- [What to produce]:
The entries below contain pictures. Write out only the lines from the line with "Click the coin icon next to LLinusLLove" up to and including the line with "Share the Epstein", exactly, without them.

- [Data to process]:
------------

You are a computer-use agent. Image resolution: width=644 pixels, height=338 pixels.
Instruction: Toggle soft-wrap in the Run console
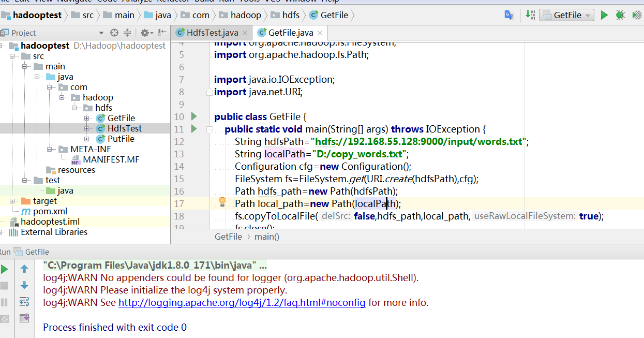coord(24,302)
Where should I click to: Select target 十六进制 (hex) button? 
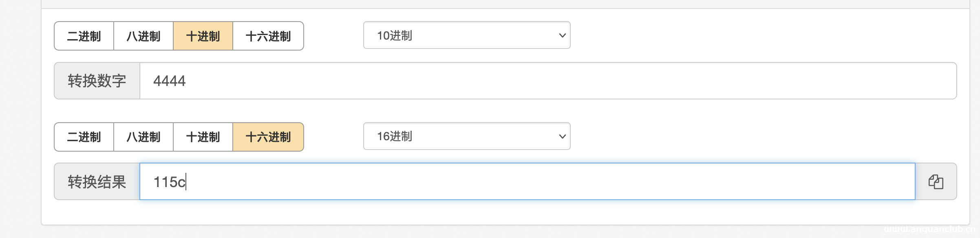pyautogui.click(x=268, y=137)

------------

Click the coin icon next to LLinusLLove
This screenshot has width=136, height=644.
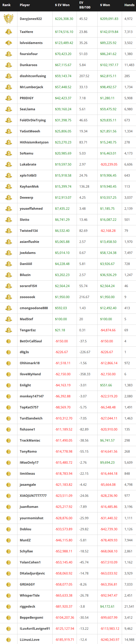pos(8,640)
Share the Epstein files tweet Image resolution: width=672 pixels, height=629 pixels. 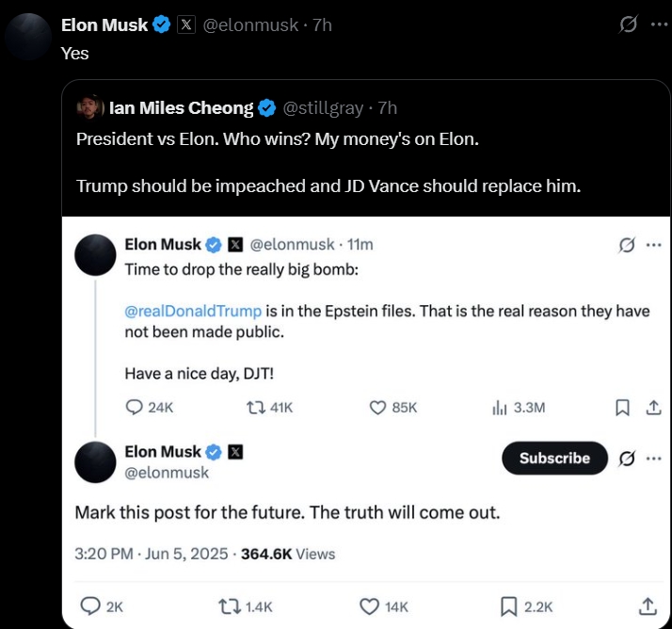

------------

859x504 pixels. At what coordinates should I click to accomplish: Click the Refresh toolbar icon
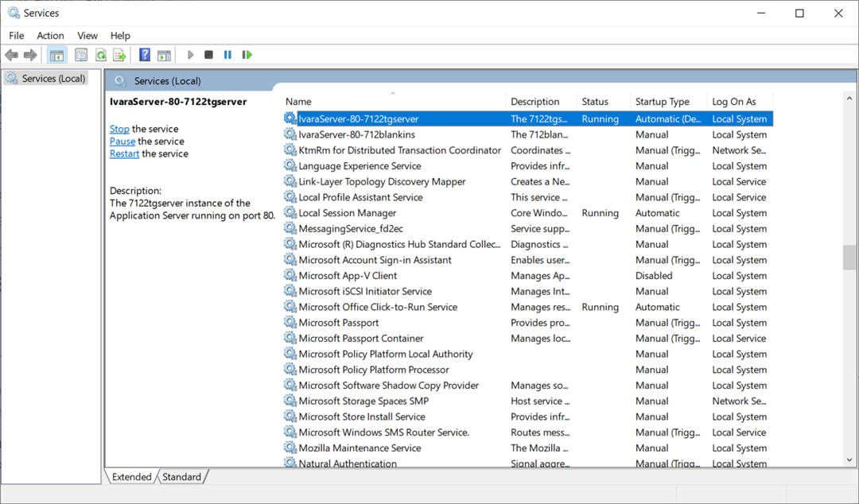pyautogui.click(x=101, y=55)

------------

- [Solution to this exercise]:
Click the coin icon next to LLinusLLove
This screenshot has width=136, height=644.
pos(8,640)
Share the Epstein files tweet Image resolution: width=672 pixels, height=629 pixels. 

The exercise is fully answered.